If the current trend in obesity and diabetes in the United States continues, it is quite possible that NAFLD will become the most common cause of advanced liver disease and liver failure in the 21st century. Currently, no specific treatment of this disorder is available other than lifestyle and dietary change. Bariatric surgery, although not widely used, can significantly impact obesity and its complications, and the few long-term studies available suggest that these procedures can reduce overall 10-year mortality by 20–40% [52].

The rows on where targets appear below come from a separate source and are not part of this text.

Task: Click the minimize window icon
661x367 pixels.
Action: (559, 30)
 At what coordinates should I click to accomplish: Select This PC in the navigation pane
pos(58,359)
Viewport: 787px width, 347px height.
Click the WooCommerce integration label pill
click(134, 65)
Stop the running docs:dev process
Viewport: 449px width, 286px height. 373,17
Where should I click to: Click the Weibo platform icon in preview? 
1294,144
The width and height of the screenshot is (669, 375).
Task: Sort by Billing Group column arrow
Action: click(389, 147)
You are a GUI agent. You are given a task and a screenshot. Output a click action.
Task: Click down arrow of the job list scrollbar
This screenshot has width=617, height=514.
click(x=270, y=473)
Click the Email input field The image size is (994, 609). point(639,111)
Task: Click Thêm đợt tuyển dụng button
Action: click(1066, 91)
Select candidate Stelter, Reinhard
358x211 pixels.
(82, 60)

Although the future healthcare costs of obesity unquestionably will be overwhelming, it is less clear what proportion of the increased utilization and expense will be attributable to NAFLD. We suspect it is more likely that the competing risks of other complications of obesity (eg, diabetes, cardiovascular disease, malignancy, sleep apnea, and even Alzheimer’s disease) will monopolize resources.

Conclusions

Currently, our healthcare system is challenged by the high prevalence of chronic disease and the overwhelming needs of providing ongoing care. The challenge lies in balancing the needs of these patients with the impending shortage of healthcare providers and dollars. Access to and provision of quality care to an aging population will be a difficult challenge. It will require development of overall goals, clear focus, and efficient utilization of our healthcare dollars to best optimize outcomes. In the long term, prevention rather than disease management is likely to have the greatest impact, but that transition will be highly contentious and perhaps politically untenable. However, on a more positive note, these goals may be more easily achievable in hepatology. Vaccination and other prevention strategies have reduced the incidence and mortality of acute viral hepatitis, and antiviral medications have reduced late sequelae of chronic HBV and HCV infection. HCC, a late consequence of chronic viral hepatitis, can often be managed by locoregional ablation and may become less common as the prevalence of chronic hepatitis declines after 2020. Alcoholic liver disease has become less common, although this phenomenon may be transient. However, increased taxation and raising the legal drinking age have proven effective at reducing alcohol consumption and abuse later in life. Finally, NAFLD, although common, may not impact long-term resource utilization for the reasons previously discussed. Thus, the primary focus in hepatology in the coming years must be on prevention and early detection of disease.